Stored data
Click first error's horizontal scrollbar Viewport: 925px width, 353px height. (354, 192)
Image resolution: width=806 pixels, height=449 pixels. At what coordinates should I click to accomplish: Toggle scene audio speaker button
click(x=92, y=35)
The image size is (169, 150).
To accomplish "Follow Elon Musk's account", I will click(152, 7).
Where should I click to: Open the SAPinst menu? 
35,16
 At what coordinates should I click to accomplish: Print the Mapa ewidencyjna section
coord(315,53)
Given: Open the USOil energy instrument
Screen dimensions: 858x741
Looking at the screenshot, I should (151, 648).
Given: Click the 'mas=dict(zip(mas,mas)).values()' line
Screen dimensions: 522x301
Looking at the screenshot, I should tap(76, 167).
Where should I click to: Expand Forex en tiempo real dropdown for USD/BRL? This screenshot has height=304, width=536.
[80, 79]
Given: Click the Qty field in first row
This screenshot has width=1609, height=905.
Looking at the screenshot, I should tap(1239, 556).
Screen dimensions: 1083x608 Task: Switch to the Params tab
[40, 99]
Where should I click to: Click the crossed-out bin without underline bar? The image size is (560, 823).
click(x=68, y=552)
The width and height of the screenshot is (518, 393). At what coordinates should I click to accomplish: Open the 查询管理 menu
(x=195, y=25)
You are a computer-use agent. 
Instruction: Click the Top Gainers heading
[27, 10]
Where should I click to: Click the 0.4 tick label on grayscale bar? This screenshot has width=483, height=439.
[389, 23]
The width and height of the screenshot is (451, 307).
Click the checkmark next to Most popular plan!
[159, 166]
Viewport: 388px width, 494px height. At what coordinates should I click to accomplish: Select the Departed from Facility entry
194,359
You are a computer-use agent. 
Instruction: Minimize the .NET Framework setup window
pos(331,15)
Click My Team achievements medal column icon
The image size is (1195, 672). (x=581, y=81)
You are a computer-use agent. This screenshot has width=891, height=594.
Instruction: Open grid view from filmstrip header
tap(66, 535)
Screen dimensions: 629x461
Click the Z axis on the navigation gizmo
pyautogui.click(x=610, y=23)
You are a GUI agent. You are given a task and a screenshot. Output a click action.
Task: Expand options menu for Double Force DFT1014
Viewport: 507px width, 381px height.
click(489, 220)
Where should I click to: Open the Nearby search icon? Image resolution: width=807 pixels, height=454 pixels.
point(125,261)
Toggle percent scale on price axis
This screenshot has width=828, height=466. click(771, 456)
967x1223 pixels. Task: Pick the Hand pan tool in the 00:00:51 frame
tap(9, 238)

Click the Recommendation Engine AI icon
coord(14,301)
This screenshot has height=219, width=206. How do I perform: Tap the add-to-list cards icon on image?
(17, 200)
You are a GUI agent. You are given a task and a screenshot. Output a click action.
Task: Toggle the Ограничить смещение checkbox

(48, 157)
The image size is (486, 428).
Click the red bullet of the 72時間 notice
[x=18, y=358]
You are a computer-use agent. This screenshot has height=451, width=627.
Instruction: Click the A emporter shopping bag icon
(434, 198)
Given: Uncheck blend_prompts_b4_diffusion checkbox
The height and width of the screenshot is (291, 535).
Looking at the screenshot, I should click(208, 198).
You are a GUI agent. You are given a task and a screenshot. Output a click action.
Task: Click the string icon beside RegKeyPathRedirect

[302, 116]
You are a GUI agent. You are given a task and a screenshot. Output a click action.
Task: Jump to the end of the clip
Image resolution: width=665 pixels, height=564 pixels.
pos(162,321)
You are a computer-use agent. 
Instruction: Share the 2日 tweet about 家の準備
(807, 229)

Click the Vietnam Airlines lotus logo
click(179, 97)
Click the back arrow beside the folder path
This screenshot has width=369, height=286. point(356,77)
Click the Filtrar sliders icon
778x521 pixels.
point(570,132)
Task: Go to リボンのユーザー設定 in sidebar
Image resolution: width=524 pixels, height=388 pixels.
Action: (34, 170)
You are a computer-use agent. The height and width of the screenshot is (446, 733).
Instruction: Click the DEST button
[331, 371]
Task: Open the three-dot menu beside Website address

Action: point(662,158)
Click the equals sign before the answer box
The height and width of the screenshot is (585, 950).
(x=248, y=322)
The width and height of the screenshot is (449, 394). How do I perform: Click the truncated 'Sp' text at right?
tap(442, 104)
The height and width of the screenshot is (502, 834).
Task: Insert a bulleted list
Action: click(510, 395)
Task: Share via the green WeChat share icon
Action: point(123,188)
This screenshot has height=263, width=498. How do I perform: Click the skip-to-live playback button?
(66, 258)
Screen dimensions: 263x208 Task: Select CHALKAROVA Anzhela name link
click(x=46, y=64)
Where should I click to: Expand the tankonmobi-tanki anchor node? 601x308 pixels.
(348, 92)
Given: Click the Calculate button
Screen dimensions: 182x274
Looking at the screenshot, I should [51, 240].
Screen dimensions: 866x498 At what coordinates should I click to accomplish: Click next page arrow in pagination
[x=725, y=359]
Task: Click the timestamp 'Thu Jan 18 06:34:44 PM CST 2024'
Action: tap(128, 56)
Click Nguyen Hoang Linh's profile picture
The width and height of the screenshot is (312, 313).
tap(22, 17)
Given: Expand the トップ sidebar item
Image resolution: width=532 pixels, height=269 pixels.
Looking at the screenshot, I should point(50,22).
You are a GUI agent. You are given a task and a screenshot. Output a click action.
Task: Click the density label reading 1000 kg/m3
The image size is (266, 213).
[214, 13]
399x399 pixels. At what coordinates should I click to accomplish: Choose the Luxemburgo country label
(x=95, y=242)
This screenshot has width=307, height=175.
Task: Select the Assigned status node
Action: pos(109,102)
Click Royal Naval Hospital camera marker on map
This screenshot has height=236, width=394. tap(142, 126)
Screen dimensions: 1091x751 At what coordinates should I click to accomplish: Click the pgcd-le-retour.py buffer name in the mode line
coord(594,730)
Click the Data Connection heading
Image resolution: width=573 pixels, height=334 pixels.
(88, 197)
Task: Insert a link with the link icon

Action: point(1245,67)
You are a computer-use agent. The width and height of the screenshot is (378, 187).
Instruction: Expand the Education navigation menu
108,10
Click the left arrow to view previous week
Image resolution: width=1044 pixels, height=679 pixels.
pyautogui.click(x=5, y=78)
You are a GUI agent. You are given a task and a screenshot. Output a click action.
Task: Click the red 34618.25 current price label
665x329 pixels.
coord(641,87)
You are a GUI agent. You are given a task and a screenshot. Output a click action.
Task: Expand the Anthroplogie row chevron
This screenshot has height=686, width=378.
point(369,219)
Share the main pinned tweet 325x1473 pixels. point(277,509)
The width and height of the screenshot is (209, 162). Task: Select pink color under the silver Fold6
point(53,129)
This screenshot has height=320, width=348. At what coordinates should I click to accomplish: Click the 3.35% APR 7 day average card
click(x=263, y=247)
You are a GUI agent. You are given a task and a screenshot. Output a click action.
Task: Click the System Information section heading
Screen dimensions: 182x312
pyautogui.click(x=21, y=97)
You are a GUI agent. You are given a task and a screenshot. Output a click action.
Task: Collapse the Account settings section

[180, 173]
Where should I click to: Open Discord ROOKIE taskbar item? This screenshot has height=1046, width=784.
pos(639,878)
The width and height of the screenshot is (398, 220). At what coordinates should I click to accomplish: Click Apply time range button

**PROBLEM STATEMENT**
Repeat all the entries word for word.

**WORKED SOLUTION**
Click first error's horizontal scrollbar Viewport: 925px width, 353px height. (354, 192)
Image resolution: width=806 pixels, height=449 pixels. At what coordinates should I click to accomplish: Toggle scene audio speaker button
click(x=92, y=35)
The image size is (169, 150).
To accomplish "Follow Elon Musk's account", I will click(152, 7).
Where should I click to: Open the SAPinst menu? 
35,16
 At what coordinates should I click to accomplish: Print the Mapa ewidencyjna section
coord(315,53)
Given: Open the USOil energy instrument
Screen dimensions: 858x741
Looking at the screenshot, I should (151, 648).
Given: Click the 'mas=dict(zip(mas,mas)).values()' line
Screen dimensions: 522x301
Looking at the screenshot, I should tap(76, 167).
Where should I click to: Expand Forex en tiempo real dropdown for USD/BRL? This screenshot has height=304, width=536.
[80, 79]
Given: Click the Qty field in first row
This screenshot has width=1609, height=905.
Looking at the screenshot, I should tap(1239, 556).
Screen dimensions: 1083x608 Task: Switch to the Params tab
[40, 99]
Where should I click to: Click the crossed-out bin without underline bar? The image size is (560, 823).
click(x=68, y=552)
The width and height of the screenshot is (518, 393). At what coordinates should I click to accomplish: Open the 查询管理 menu
(x=195, y=25)
You are a computer-use agent. 
Instruction: Click the Top Gainers heading
[27, 10]
Where should I click to: Click the 0.4 tick label on grayscale bar? This screenshot has width=483, height=439.
[389, 23]
The width and height of the screenshot is (451, 307).
Click the checkmark next to Most popular plan!
[159, 166]
Viewport: 388px width, 494px height. At what coordinates should I click to accomplish: Select the Departed from Facility entry
194,359
You are a computer-use agent. 
Instruction: Minimize the .NET Framework setup window
pos(331,15)
Click My Team achievements medal column icon
The image size is (1195, 672). (x=581, y=81)
You are a computer-use agent. This screenshot has width=891, height=594.
Instruction: Open grid view from filmstrip header
tap(66, 535)
Screen dimensions: 629x461
Click the Z axis on the navigation gizmo
pyautogui.click(x=610, y=23)
You are a GUI agent. You are given a task and a screenshot. Output a click action.
Task: Expand options menu for Double Force DFT1014
Viewport: 507px width, 381px height.
click(489, 220)
Where should I click to: Open the Nearby search icon? Image resolution: width=807 pixels, height=454 pixels.
point(125,261)
Toggle percent scale on price axis
This screenshot has width=828, height=466. click(771, 456)
967x1223 pixels. Task: Pick the Hand pan tool in the 00:00:51 frame
tap(9, 238)

Click the Recommendation Engine AI icon
coord(14,301)
This screenshot has height=219, width=206. How do I perform: Tap the add-to-list cards icon on image?
(17, 200)
You are a GUI agent. You are given a task and a screenshot. Output a click action.
Task: Toggle the Ограничить смещение checkbox

(48, 157)
The image size is (486, 428).
Click the red bullet of the 72時間 notice
[x=18, y=358]
You are a computer-use agent. This screenshot has height=451, width=627.
Instruction: Click the A emporter shopping bag icon
(434, 198)
Given: Uncheck blend_prompts_b4_diffusion checkbox
The height and width of the screenshot is (291, 535).
Looking at the screenshot, I should click(208, 198).
You are a GUI agent. You are given a task and a screenshot. Output a click action.
Task: Click the string icon beside RegKeyPathRedirect

[302, 116]
You are a GUI agent. You are given a task and a screenshot. Output a click action.
Task: Jump to the end of the clip
Image resolution: width=665 pixels, height=564 pixels.
pos(162,321)
You are a computer-use agent. 
Instruction: Share the 2日 tweet about 家の準備
(807, 229)

Click the Vietnam Airlines lotus logo
click(179, 97)
Click the back arrow beside the folder path
This screenshot has width=369, height=286. point(356,77)
Click the Filtrar sliders icon
778x521 pixels.
point(570,132)
Task: Go to リボンのユーザー設定 in sidebar
Image resolution: width=524 pixels, height=388 pixels.
Action: (34, 170)
You are a computer-use agent. The height and width of the screenshot is (446, 733).
Instruction: Click the DEST button
[331, 371]
Task: Open the three-dot menu beside Website address

Action: point(662,158)
Click the equals sign before the answer box
The height and width of the screenshot is (585, 950).
(x=248, y=322)
The width and height of the screenshot is (449, 394). How do I perform: Click the truncated 'Sp' text at right?
tap(442, 104)
The height and width of the screenshot is (502, 834).
Task: Insert a bulleted list
Action: click(510, 395)
Task: Share via the green WeChat share icon
Action: point(123,188)
This screenshot has height=263, width=498. How do I perform: Click the skip-to-live playback button?
(66, 258)
Screen dimensions: 263x208 Task: Select CHALKAROVA Anzhela name link
click(x=46, y=64)
Where should I click to: Expand the tankonmobi-tanki anchor node? 601x308 pixels.
(348, 92)
Given: Click the Calculate button
Screen dimensions: 182x274
Looking at the screenshot, I should [51, 240].
Screen dimensions: 866x498 At what coordinates should I click to accomplish: Click next page arrow in pagination
[x=725, y=359]
Task: Click the timestamp 'Thu Jan 18 06:34:44 PM CST 2024'
Action: tap(128, 56)
Click Nguyen Hoang Linh's profile picture
The width and height of the screenshot is (312, 313).
tap(22, 17)
Given: Expand the トップ sidebar item
Image resolution: width=532 pixels, height=269 pixels.
Looking at the screenshot, I should point(50,22).
You are a GUI agent. You are given a task and a screenshot. Output a click action.
Task: Click the density label reading 1000 kg/m3
The image size is (266, 213).
[214, 13]
399x399 pixels. At what coordinates should I click to accomplish: Choose the Luxemburgo country label
(x=95, y=242)
This screenshot has width=307, height=175.
Task: Select the Assigned status node
Action: pos(109,102)
Click Royal Naval Hospital camera marker on map
This screenshot has height=236, width=394. tap(142, 126)
Screen dimensions: 1091x751 At what coordinates should I click to accomplish: Click the pgcd-le-retour.py buffer name in the mode line
coord(594,730)
Click the Data Connection heading
Image resolution: width=573 pixels, height=334 pixels.
(88, 197)
Task: Insert a link with the link icon

Action: point(1245,67)
You are a computer-use agent. The width and height of the screenshot is (378, 187).
Instruction: Expand the Education navigation menu
108,10
Click the left arrow to view previous week
Image resolution: width=1044 pixels, height=679 pixels.
pyautogui.click(x=5, y=78)
You are a GUI agent. You are given a task and a screenshot. Output a click action.
Task: Click the red 34618.25 current price label
665x329 pixels.
coord(641,87)
You are a GUI agent. You are given a task and a screenshot. Output a click action.
Task: Expand the Anthroplogie row chevron
This screenshot has height=686, width=378.
point(369,219)
Share the main pinned tweet 325x1473 pixels. point(277,509)
The width and height of the screenshot is (209, 162). Task: Select pink color under the silver Fold6
point(53,129)
This screenshot has height=320, width=348. At what coordinates should I click to accomplish: Click the 3.35% APR 7 day average card
click(x=263, y=247)
You are a GUI agent. You are given a task and a screenshot. Output a click action.
Task: Click the System Information section heading
Screen dimensions: 182x312
pyautogui.click(x=21, y=97)
You are a GUI agent. You are given a task and a screenshot. Output a click action.
Task: Collapse the Account settings section

[180, 173]
Where should I click to: Open Discord ROOKIE taskbar item? This screenshot has height=1046, width=784.
pos(639,878)
The width and height of the screenshot is (398, 220). At what coordinates should I click to accomplish: Click Apply time range button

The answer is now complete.